Ari Aster signe avec Eddington un film audacieux et singulier, où le thriller, le western moderne et la chronique sociale se mêlent avec une étonnante fluidité. Loin des horreurs psychologiques de Hereditary ou Midsommar, Aster explore cette fois la fracture sociale et politique américaine, en plaçant le spectateur au cœur d’une petite ville en pleine pandémie de COVID‑19.
Le scénario, divisé en deux parties distinctes, suit le shérif Joe Cross (Joaquin Phoenix) et le maire Ted Garcia (Pedro Pascal) dans un conflit qui ne cesse de monter en intensité. La première partie installe un quotidien crédible, parsemé de tensions latentes et de scènes de vie remarquablement observées, tandis que la seconde explose lorsque le COVID frappe et que le shérif décide de prendre les choses en main.

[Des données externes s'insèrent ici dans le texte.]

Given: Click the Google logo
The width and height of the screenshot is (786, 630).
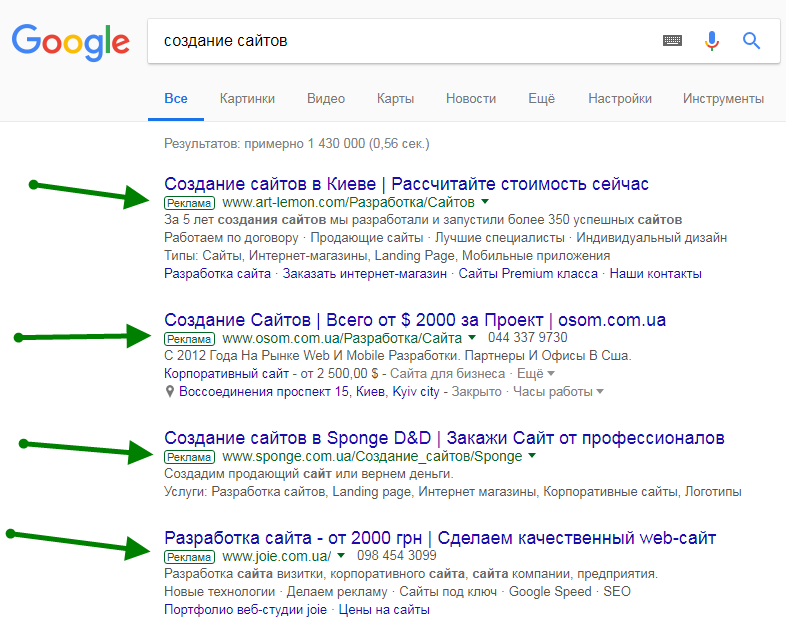Looking at the screenshot, I should [x=70, y=41].
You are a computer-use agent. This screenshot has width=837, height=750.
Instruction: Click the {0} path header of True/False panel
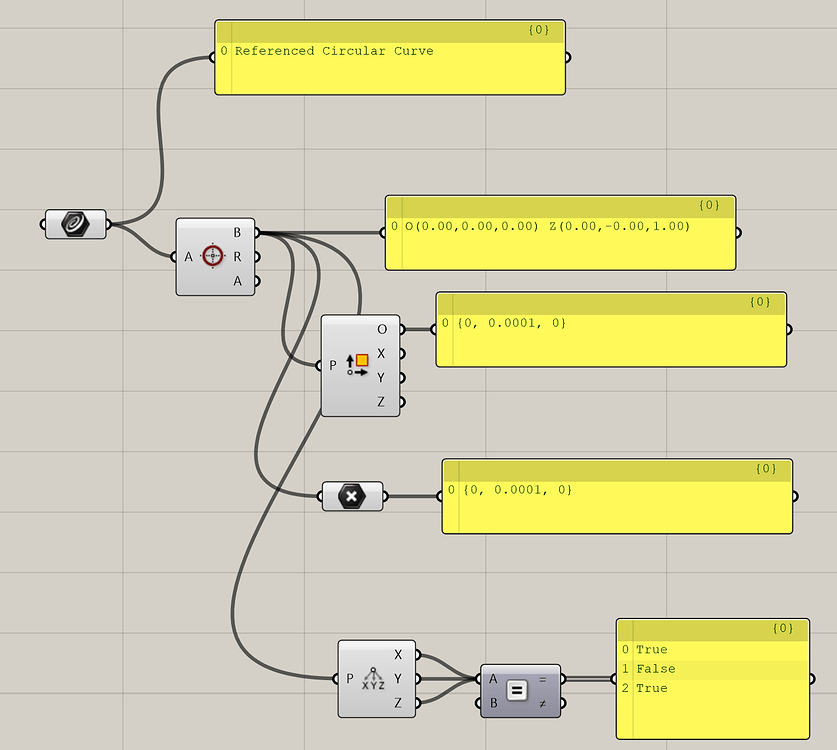(783, 628)
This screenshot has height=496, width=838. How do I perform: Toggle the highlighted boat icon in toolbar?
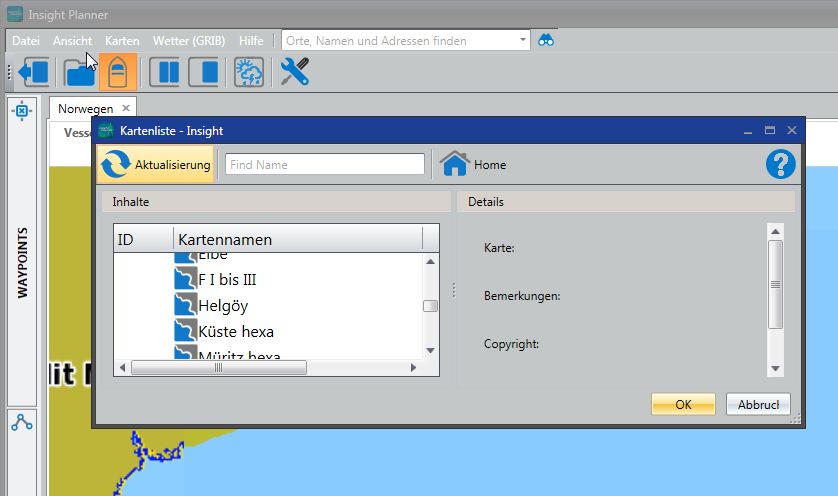point(117,72)
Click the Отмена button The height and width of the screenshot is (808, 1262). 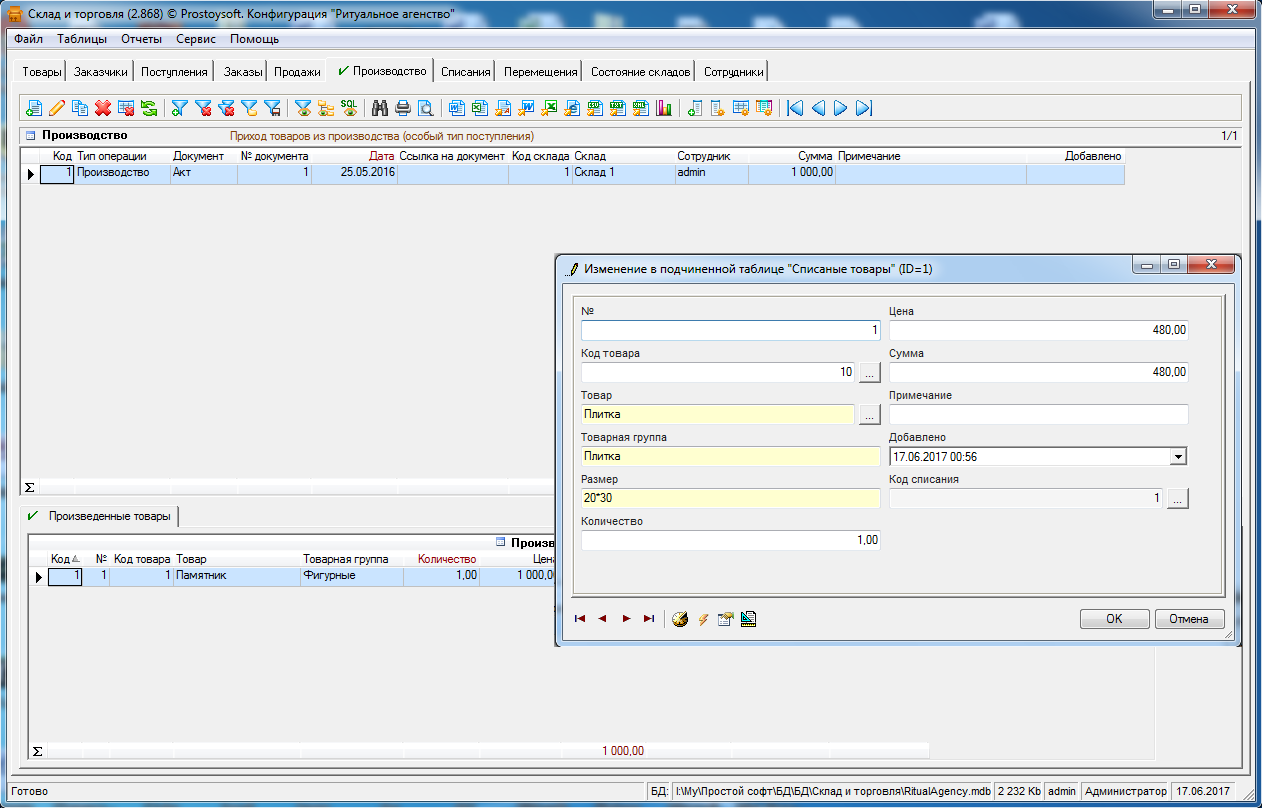1189,619
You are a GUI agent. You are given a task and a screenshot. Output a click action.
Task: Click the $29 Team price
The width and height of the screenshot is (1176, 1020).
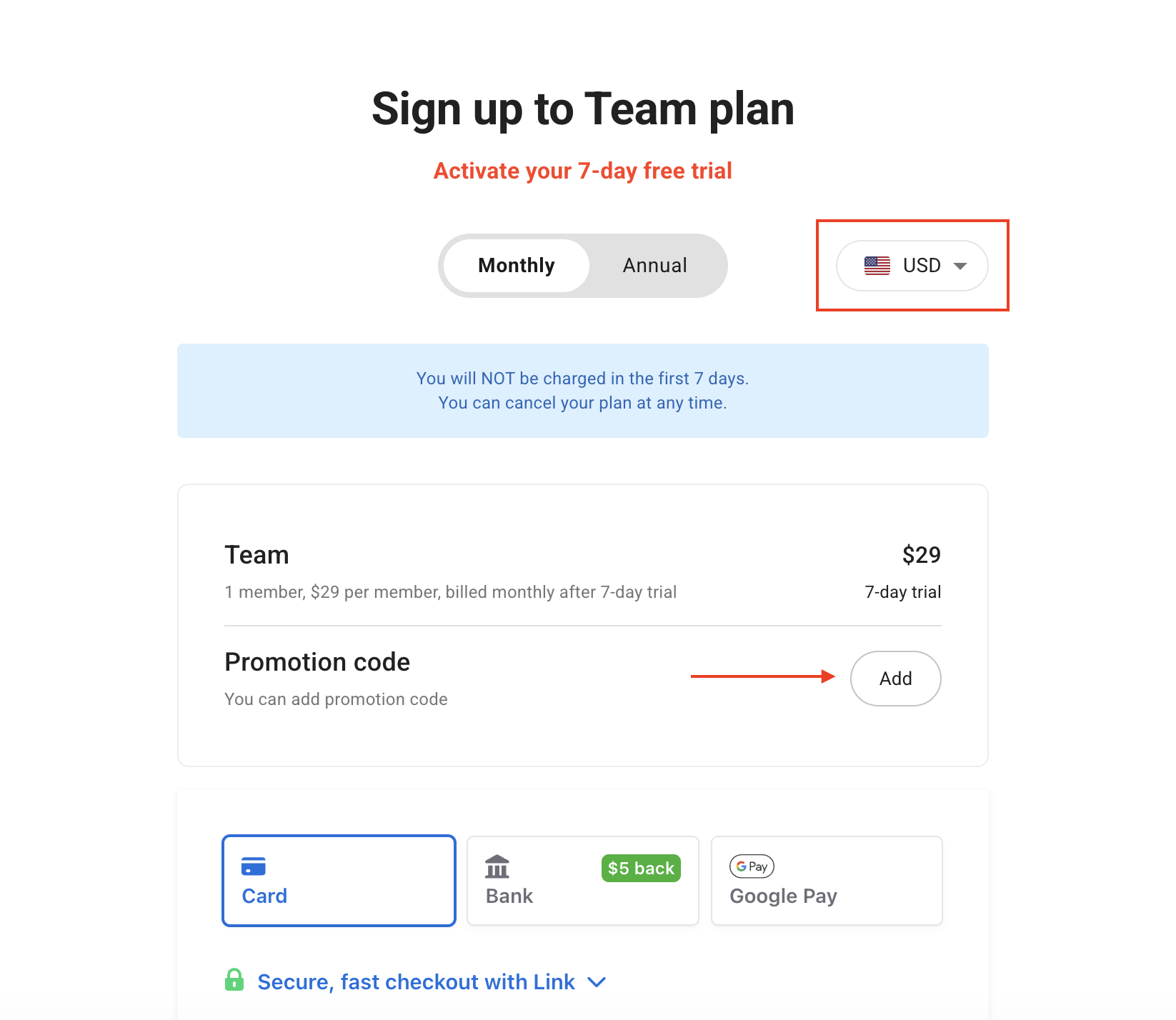point(921,555)
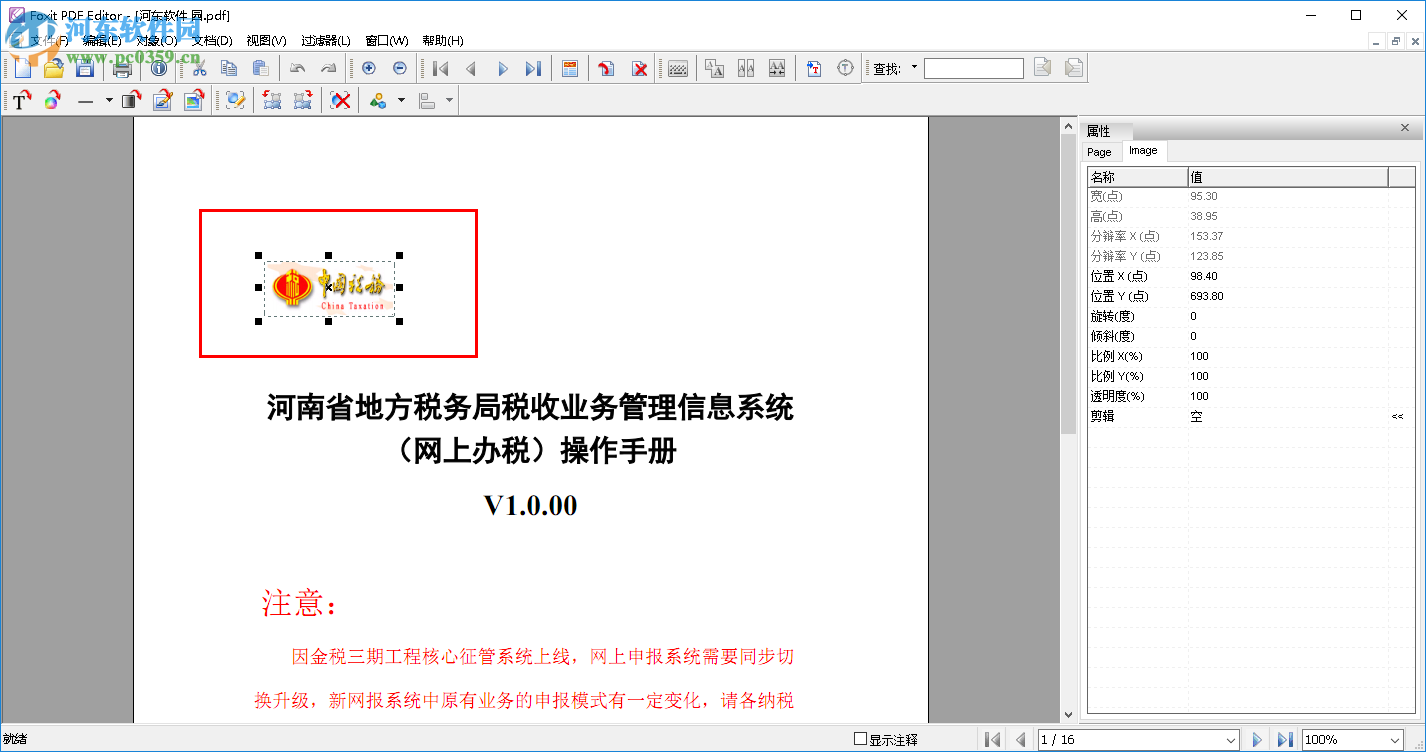Screen dimensions: 1426x752
Task: Click inside the 查找 search input field
Action: coord(972,68)
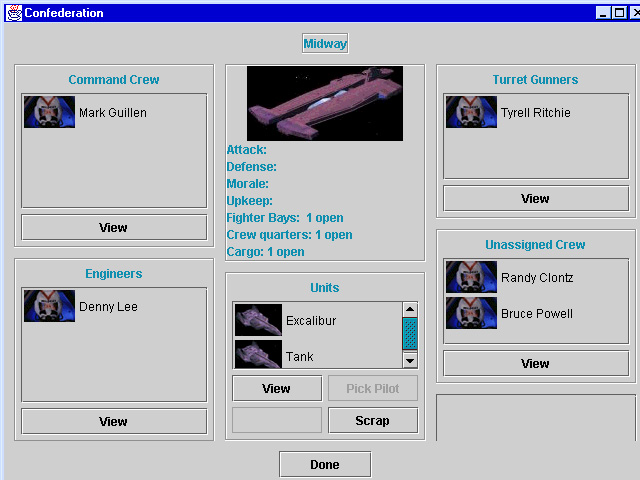This screenshot has height=480, width=640.
Task: Select Denny Lee's crew portrait
Action: [x=49, y=306]
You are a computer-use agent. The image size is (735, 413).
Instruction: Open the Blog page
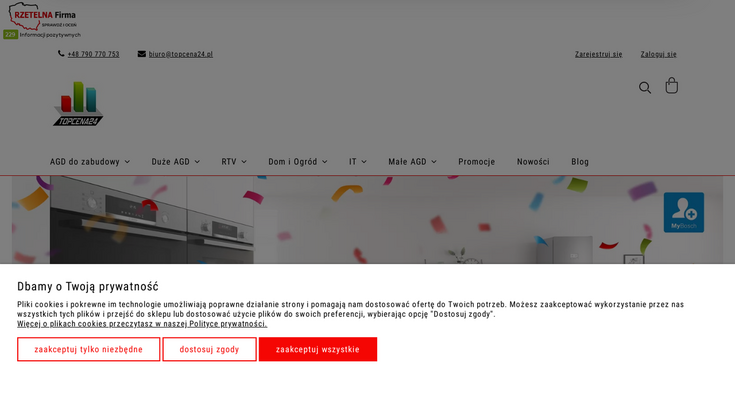580,162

La force du film réside dans l’authenticité de ses personnages. Les interactions entre générations de la mentalité « Old School » à la Gen Z sont saisissantes, souvent drôles, et reflètent avec justesse les absurdités de la vie quotidienne. Le casting est irréprochable. Phoenix, Pascal, Emma Stone et Austin Butler apportent à leurs rôles une densité et une humanité rare, donnant vie à une galerie de personnages divers et crédibles.
Avec un budget de 25 millions, Aster parvient à créer des décors naturels et immersifs, où chaque détail contribue à l’illusion d’un monde vrai. Malgré sa durée de 2 h 25, le rythme est soutenu, les tensions sociales et personnelles palpables, et l’on sort de la séance avec la tête pleine, mais pas saturée : le film accroche, provoque, mais jamais de manière artificielle.
Eddington n’est peut‑être pas le film de l’année, mais c’est un film humain, juste et dense, qui illustre avec brio la maîtrise d’Ari Aster pour raconter des histoires complexes et socialement pertinentes.